Am 23.10.2002 2:12 Uhr schrieb "Donald Keenan" unter
<[EMAIL PROTECTED]>:

Wow!

A lot of questions! I put in my replies, but mind you, I'm only a
programming autodidact and have been at it for a mere three years.

> 
> Does this mean that the act of compiling is always hardware specific? Is
> RedHat Linux compiled to work only on Wintel/IBM machines? YellowDog
> compiled for mac processors?

Yes, you compile for a specific operating system on a specific processor
family, you can even set flags (give instructions to the compiler, see
below) to optimize the compiled program further.
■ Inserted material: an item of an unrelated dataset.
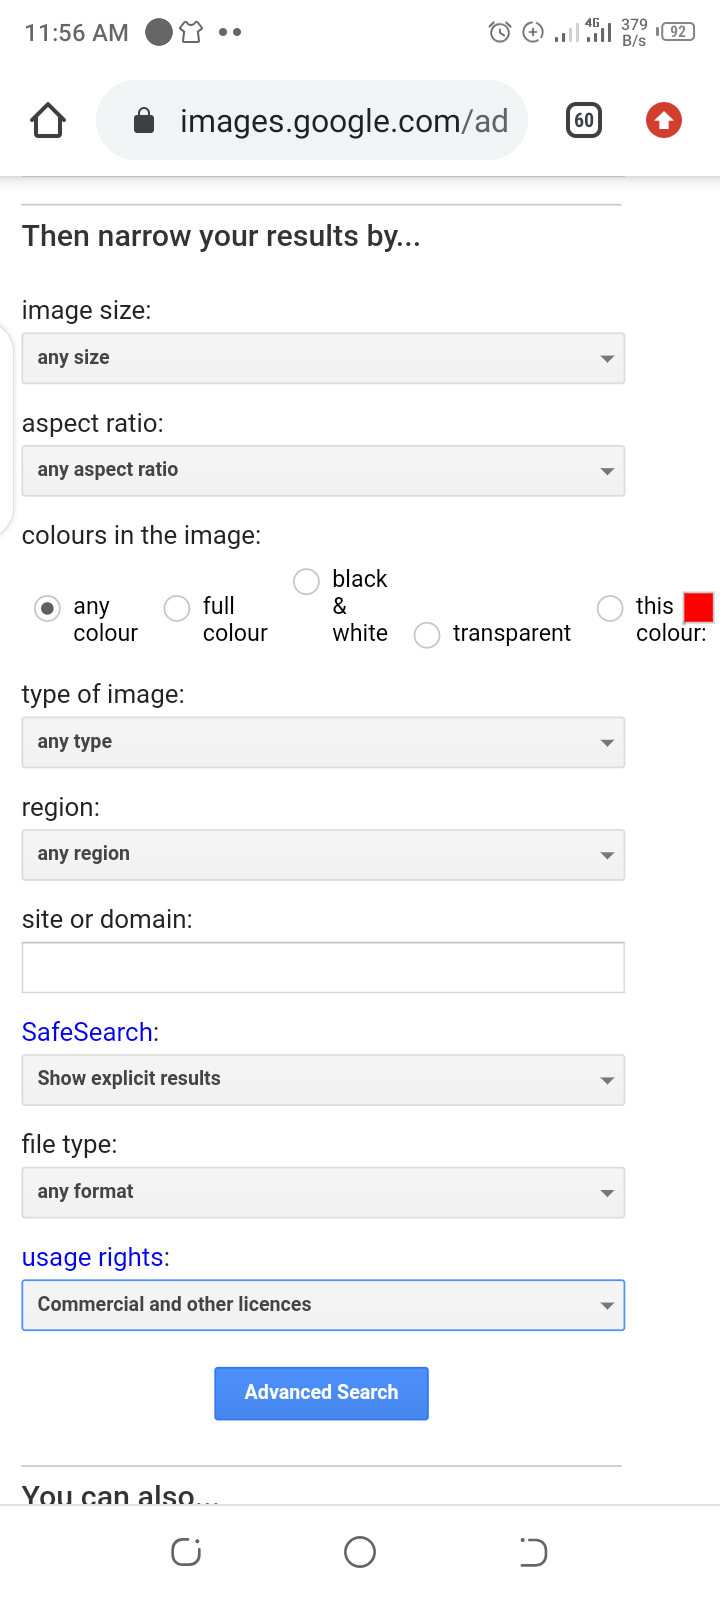This screenshot has height=1600, width=720.
Task: Open the SafeSearch help link
Action: 88,1032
> Is the "compiling" a kind of encryption AND a way to translate it into a
> machine readable form? And the machine readable form is not universal
> but hardware specific?

A compiler (which is just another program, albeit an important one)
translates a program a human can write, read and understand (well, up to a
point ;-) into binary instructions that the CPU you compiled for can
execute. There is no encryption involved, though "decompilers" to go the
reverse way are rare.

> What about open source code/software? Is this code that is not compiled
> and therefore open for enhancement? How does one then make it machine
> readable? By using a compiling program?

Open Source software comes with the source, the program the programmer
wrote, and you can compile it to your platform. Most of the time though, an
executable program for a specific platform is distributed as well. Both
approaches have their merits and difficulties, which I won't go into.
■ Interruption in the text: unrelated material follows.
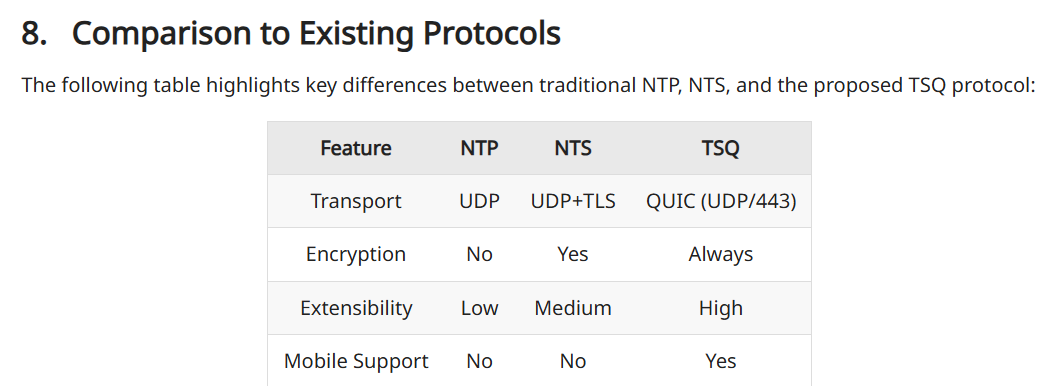Click the Medium cell
Image resolution: width=1049 pixels, height=386 pixels.
point(573,308)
> Are  some Unix/Linux programs and software then not "compiled"?
> I got a vague and most probably incorrect impression from the article on
> Unix that C and C++ was a language developed to move toward platform
> independent coding. Am I way off here?

That was Java.

> Again, it sounds like a company like Microsoft might have to open up
> some of its code due to the courts. This means they just reveal what
> they have to and leave the rest of the software compiled?

They don't give out the source code of those programs.
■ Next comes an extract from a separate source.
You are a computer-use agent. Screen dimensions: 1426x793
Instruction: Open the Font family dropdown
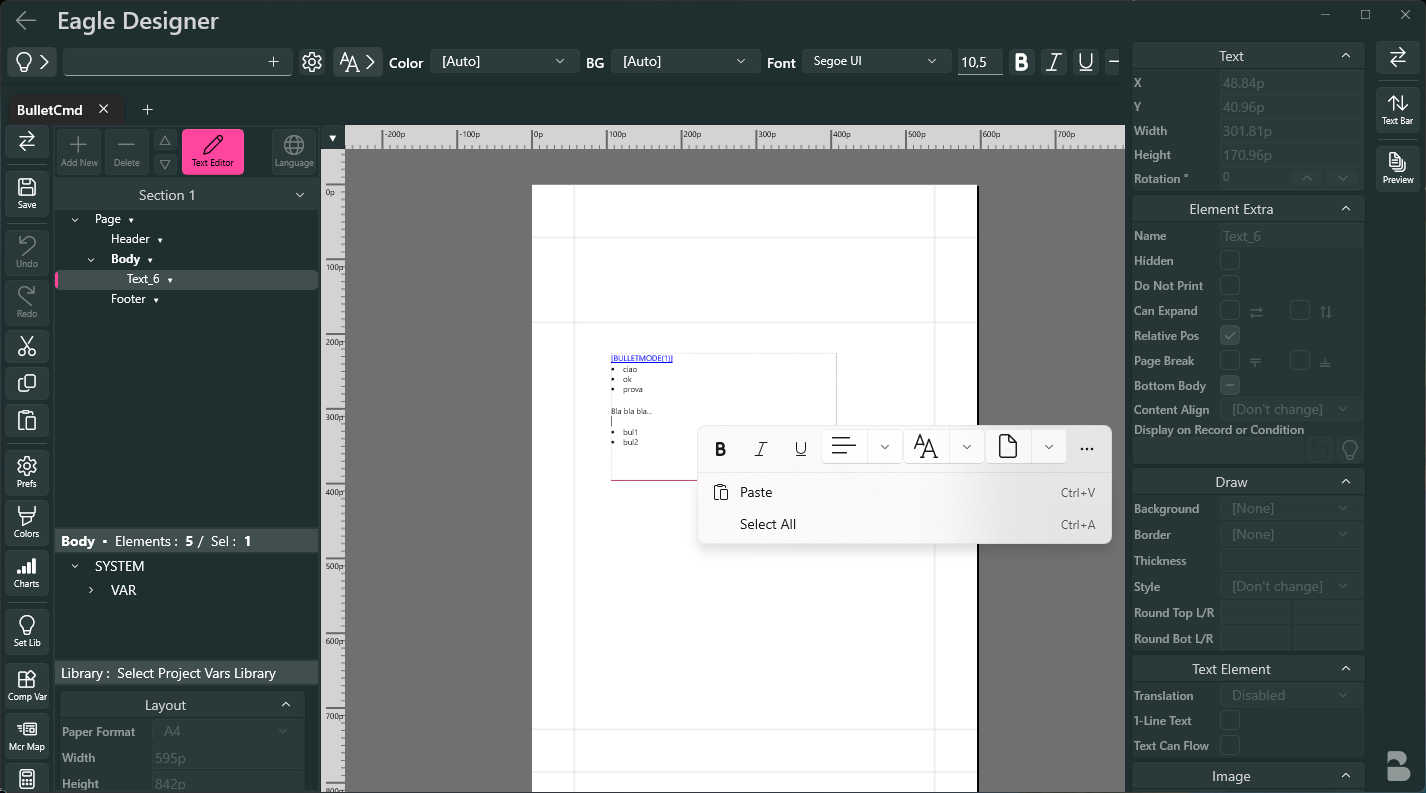pyautogui.click(x=875, y=61)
> Isn't Apple's OS X somewhat open?

Darwin, the Unix core of Mac OS X is Open Source under a specific Apple Open
Source License. But don't get me started on the intricacies of different
Open Source Licenses. Have a Google search on "Stallman" instead ...

> Are companies like Macromedia given
> legal access to how Apple compiles (I keep thinking that this must be a
> kind of encryption along with making it machine-specific readable).
> Aren't some of the shareware/freeware things out there on version
> tracker the result of getting at Apple's "proprietary" coding/compiling?

That you'd have to ask the respective programmers or other company
executives, I would imagine that the big software houses get insight in
proprietory Apple code under NDA. And no, encryption isn't involved. For the
"normal programmer", Apple even provides compilers (gcc, a command line
program, it is GNU software, GNU will probably come up if you search for
Stallman) and a nice integrated development environment with the free
Developer Tools.

> Apologies if I'm misconstruing the concepts here (esp. "compiling")
> Donald
> 

Could go on and on, but there just isn't the time.